South Korea’s virus numbers increase as casinos close
Casinos in South Korea have been forced to prolong their COVID-19 closures as the country struggles to reduce its infection rate.
Calvin Ayre reports the only South Korean casino that allows local residents, Kangwon Land, announced that its plan to reopen to the public last Monday wasn’t going to happen, with the closure extended until Monday, September 21.
Kangwon Land originally shut in late February but reopened some VIP gambling facilities in May.
Plans to reopen its mass market gaming floor acme to naught and the company was soon forced to shut all operations in mid-August, for the second time.
In early May, Kangwon Land said the shutdown had already caused lost revenue equal to nearly one-fifth of its 2019 total.
The company’s second quarter earnings report showed revenue falling 91.4 per cent year-on-year, while the first half bottom line showed a net loss of US$169.9 million.
Last Friday, the company said the latest shutdown would deprive it of millions more.
Paradise Co operates four foreigner-only casinos in South Korea and was forced to close its flagship Incheon casino last week due to COVID-19 cases among its restaurant staff.
Prior to these hiccups, Paradise appeared to be weathering the pandemic better than some of its rivals.
The company reported a flat July 2020 revenue figure and year to date revenue is down 51.4 per cent.
Keeping revenue flat on a sequential basis looks good compared to one of its rivals, Grand Korea Leisure, which reported that its three foreigner-only casinos netted a 11 per cent drop in August, compared to July.
Last Monday, South Korea reported 119 cases, extending a streak of daily triple-digit gains since August 14, although the figure has failed to top 200 for five consecutive days.

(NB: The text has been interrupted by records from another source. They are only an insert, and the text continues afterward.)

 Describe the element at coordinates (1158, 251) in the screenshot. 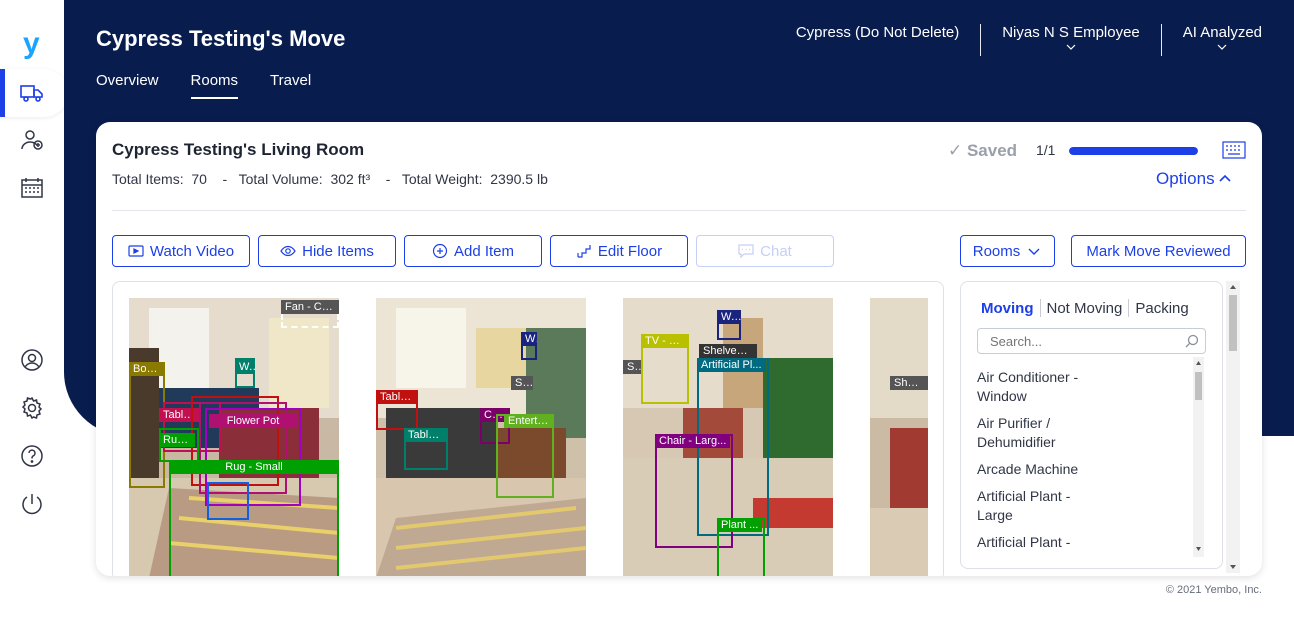

I see `mark-move-reviewed-button: Mark Move Reviewed` at that location.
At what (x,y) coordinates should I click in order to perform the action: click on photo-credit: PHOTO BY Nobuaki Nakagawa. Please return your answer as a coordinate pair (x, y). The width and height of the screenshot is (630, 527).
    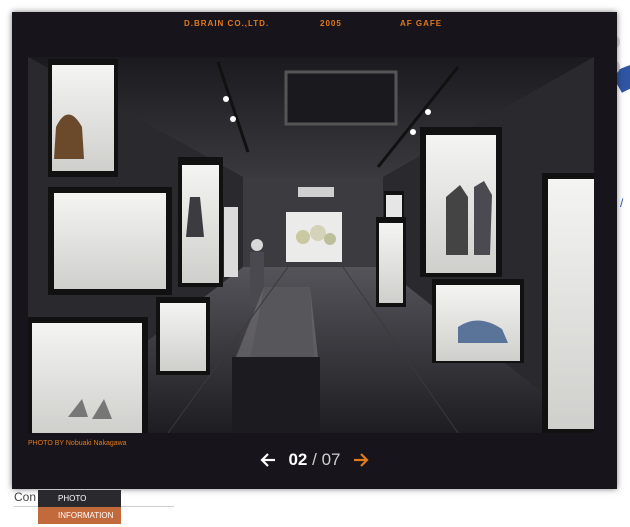
    Looking at the image, I should click on (78, 444).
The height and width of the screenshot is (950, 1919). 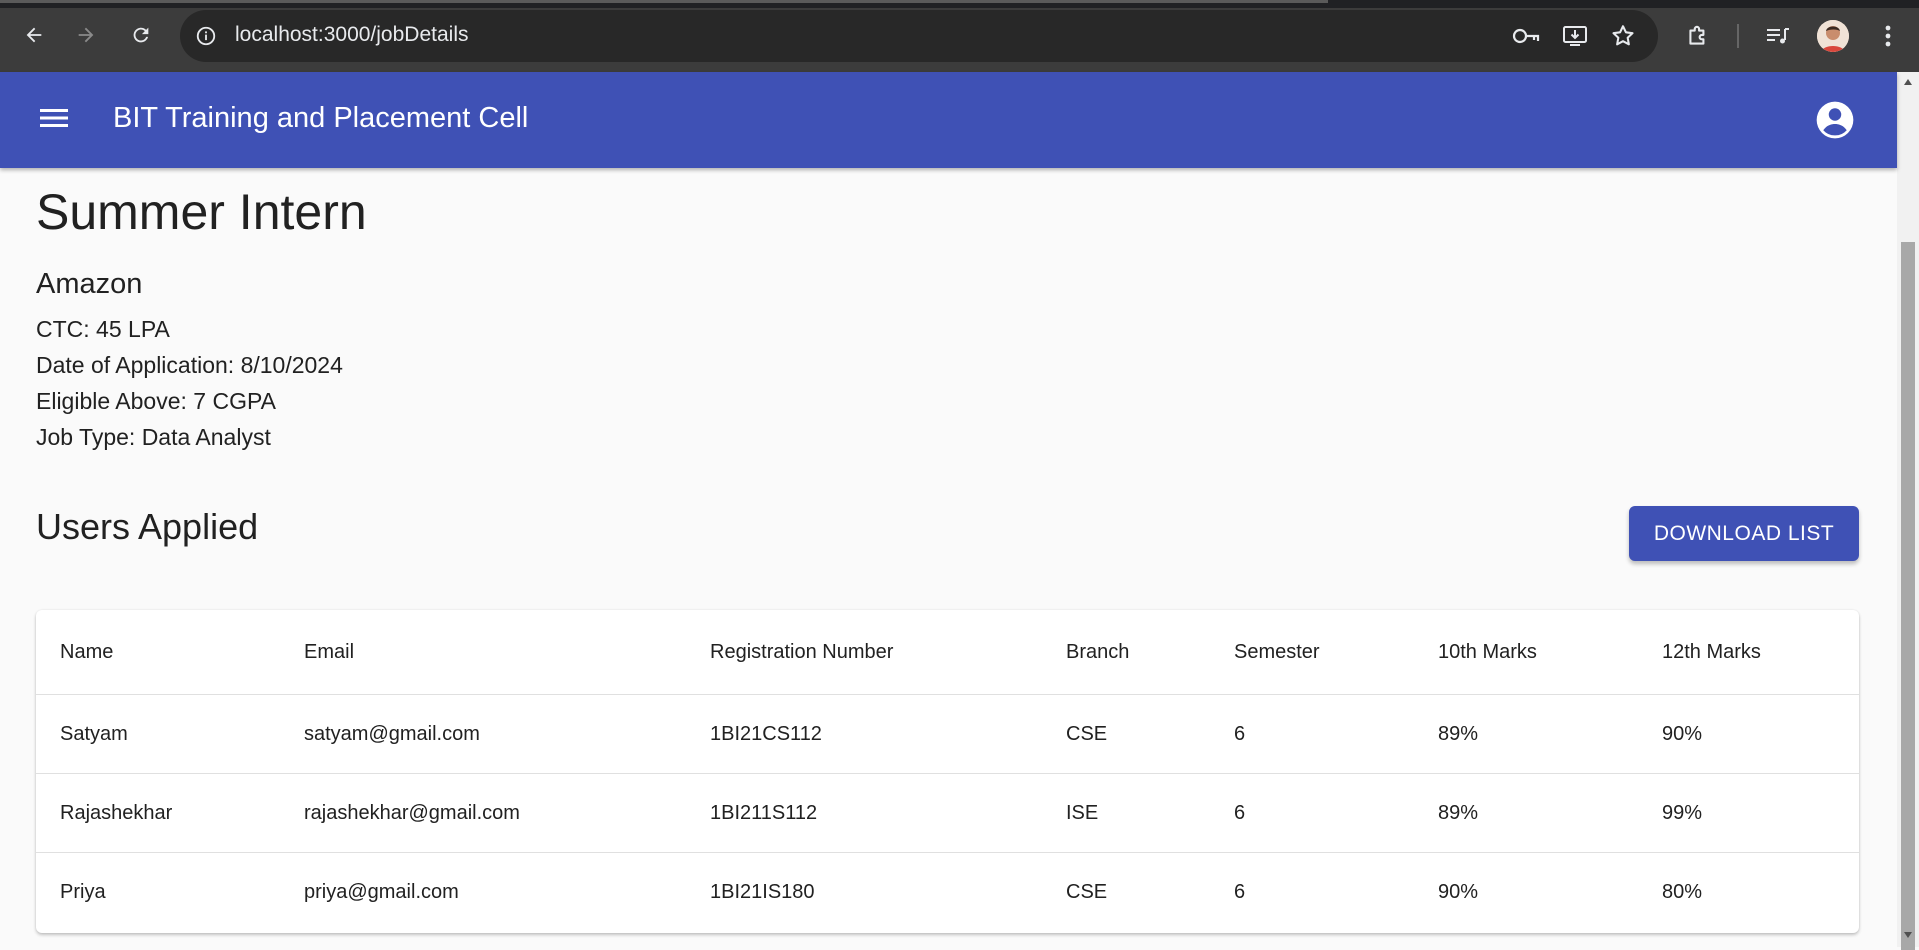 I want to click on reload-icon, so click(x=141, y=35).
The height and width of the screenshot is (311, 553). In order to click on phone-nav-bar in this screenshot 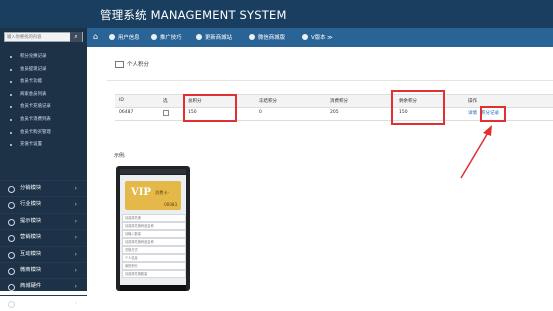, I will do `click(153, 288)`.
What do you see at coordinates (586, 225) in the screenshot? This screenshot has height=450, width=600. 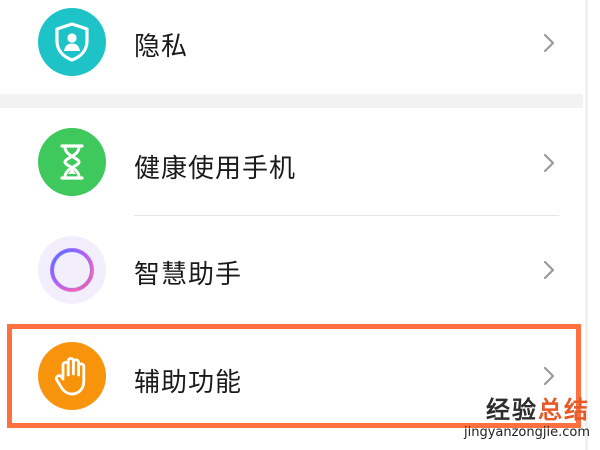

The capital city Seoul imposed new restrictions Monday, including banning eating and drinking at food trucks and street stalls, as well as ordering bakeries and ice cream shops to close.
Easing of finance requirements for Vietnam casino developments
Amendments are coming the casino investment requirements in Vietnam.
Asgam reported in August the Vietnamese Ministry of Finance released a report recommending the amendment of certain provisions governing the nation’s casinos.
The amendments aim to ease the burden on operators and investors amid substantial losses within the sector, including removing a requirement for casino and integrated resort investors to pay at least 50 per cent of total investment capital for a project before it can be granted its licence.
According to the Ministry, such a requirement is not feasible for projects being developed in regions lacking infrastructure, where the investor may also need to inject funding into infrastructure improvements.
Local media reports the Ministry will ease restrictions on advertising as well.
Operators are currently only allowed to advertise their business at casino entry points, but this will be expanded to allow for advertising anywhere within the region where the project is located to allow greater opportunity to introduce the business to international travellers.
The minimum US$2 billion investment requirement will remain in place.
The easing of some provisions supports information contained in the Ministry’s report, which shows the Corona Resort and Casino in Phu Quoc, the first of two casinos granted permission to allow local gambling under a three year pilot program, suffered a US$108.8 million loss in 2019.
Corona opened in January 2019 and attracted 105,000 casino visitors throughout the year, of which 474,00 or 45 per cent were Vietnamese.
The resort generated revenue US$61.6 million, including US$59.4 million from its casino.
Vietnam’s second casino granted permission to welcome locals, located in the rural district of Van Don has yet to open.
The Ministry of Finance said casino revenues across Vietnam’s eight licensed casinos reached US$107.5 million in 2019, more than double that of 2017.